Pasos concretos para un cambio de carrera dentro de tu propio puesto
No necesitas cambiar de trabajo para reposicionarte profesionalmente. Pequeños ajustes de comportamiento pueden transformar tu imagen en pocos meses. Considera acciones como:
- Elegir un máximo de dos grandes prioridades reales por semana y completarlas de forma visible.
- Reducir críticamente las reuniones donde poco aportas, hablándolo con tu responsable.
- Bloquear franjas horarias en tu agenda para trabajo concentrado, sin notificaciones.
- Decir con más frecuencia: "Puedo hacerlo, pero entonces este otro trabajo quedará para más tarde."
- Delegar o automatizar al menos una tarea repetitiva al mes.
Así construyes paso a paso una imagen diferente: ya no el eterno todoterreno siempre disponible, sino el profesional que entrega calidad en los momentos cruciales y toma decisiones claras.
Una perspectiva adicional: por qué cuesta tanto y merece la pena
A mucha gente le resulta difícil estar menos disponible porque el reconocimiento suele llegar a través de la rapidez y la disposición a ayudar. Parece casi descortés no responder de inmediato o redirigir una petición. También interviene cierto miedo: miedo a perderse oportunidades, a que te consideren "complicado" o a dejar de ser visto como buen compañero de equipo.

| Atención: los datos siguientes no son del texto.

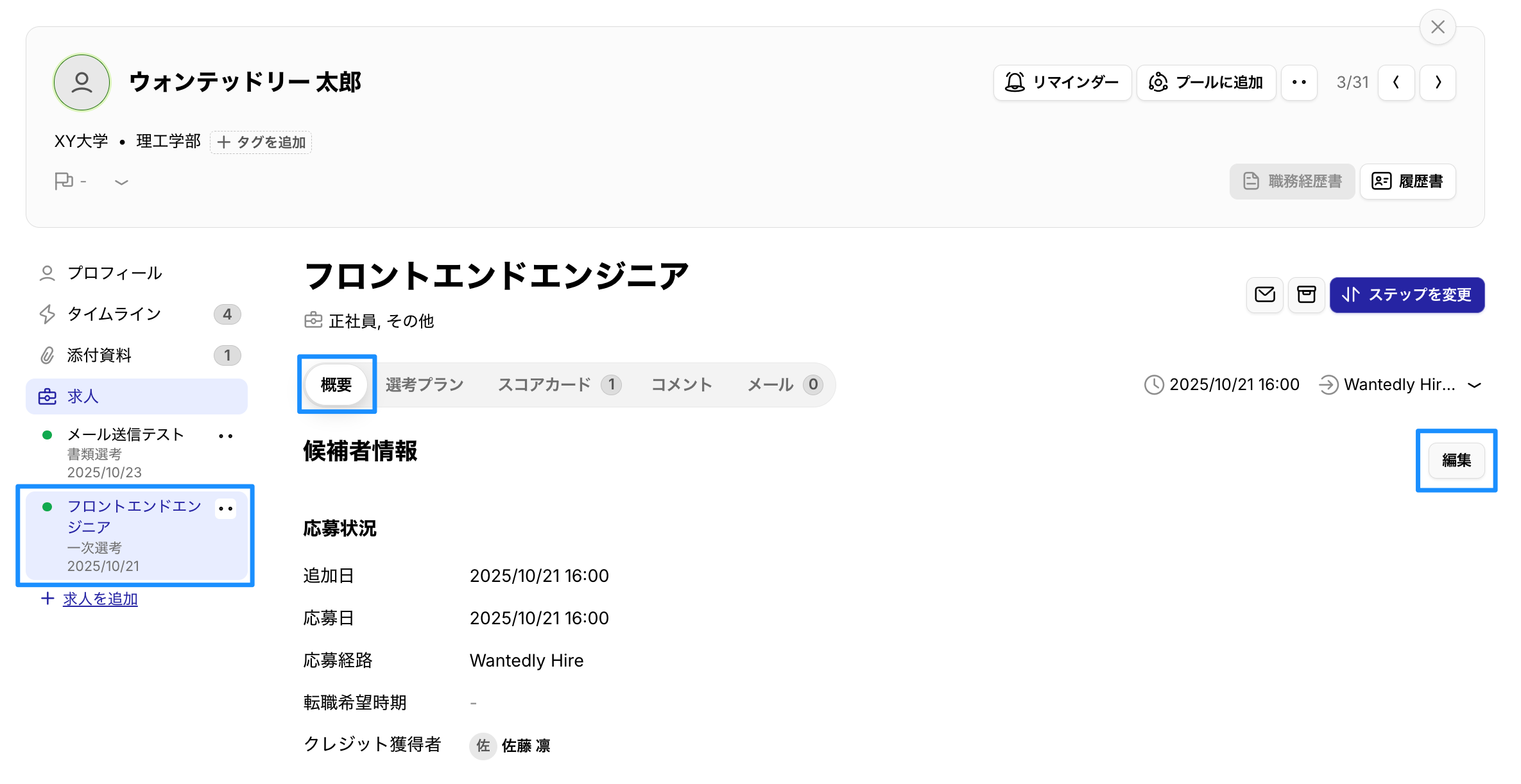
Task: Open the 履歴書 resume button
Action: click(1407, 182)
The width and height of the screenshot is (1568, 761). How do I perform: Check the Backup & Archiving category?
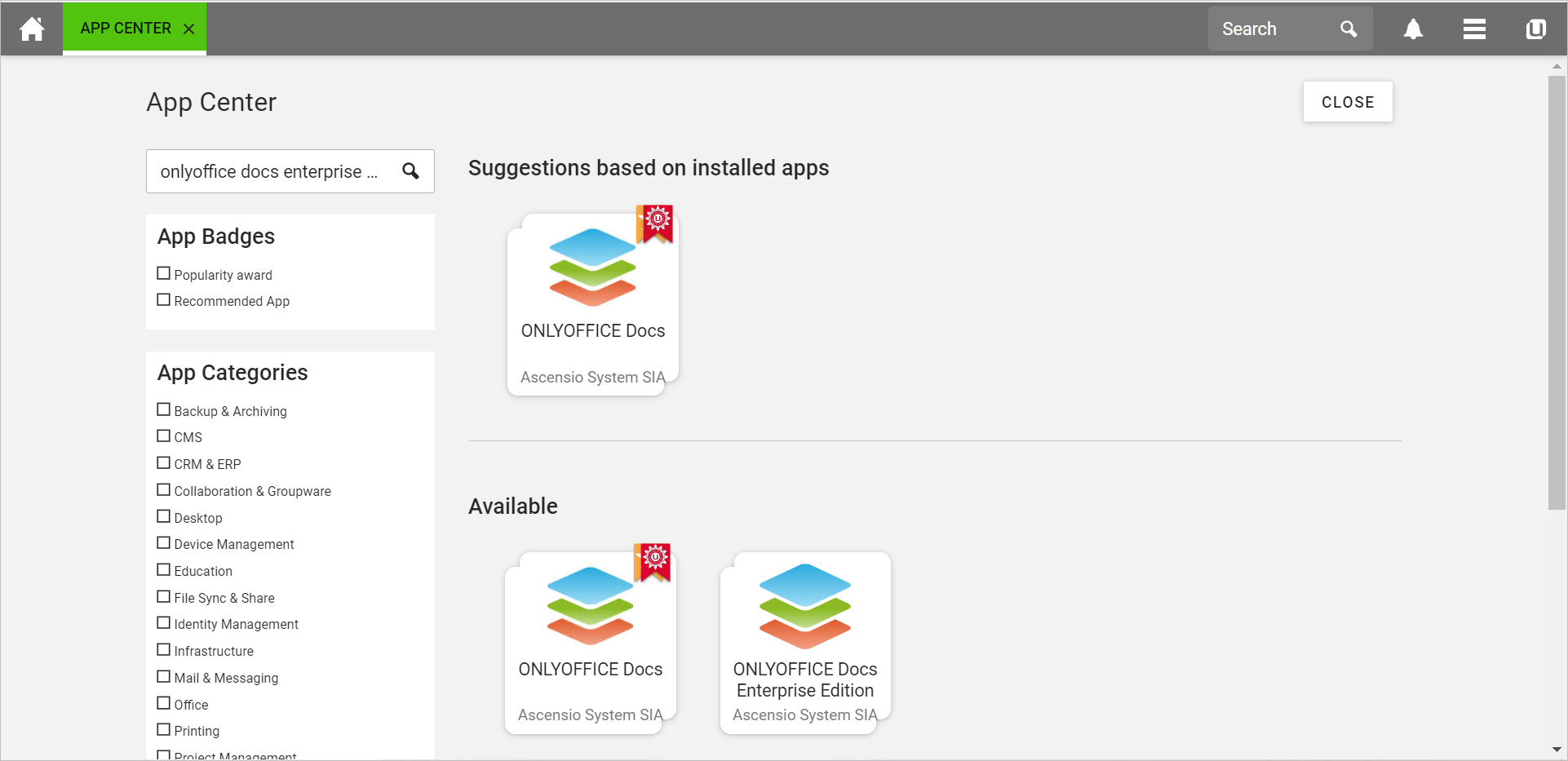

Sin embargo, en muchas organizaciones el sistema de valoración está cambiando lentamente. La expertise profunda, la priorización clara y los empleados mentalmente saludables son cada vez más importantes, especialmente con la creciente conciencia sobre el estrés y el burnout. Quien ya practica hoy el establecimiento de límites, el monotasking y el "no" selectivo, se adelanta a un movimiento que solo va a fortalecerse.
Una forma práctica de empezar: elige una mañana o tarde a la semana para enfocarte radicalmente en un único proyecto importante. Sin correo, sin chats, sin desvíos. Evalúa al cabo de un mes qué te aporta en términos de resultados, energía y reconocimiento. Lo más probable es que entonces sientas por primera vez el daño real que ese aparentemente ejemplar reflejo multitarea ha estado causando a tu carrera durante años.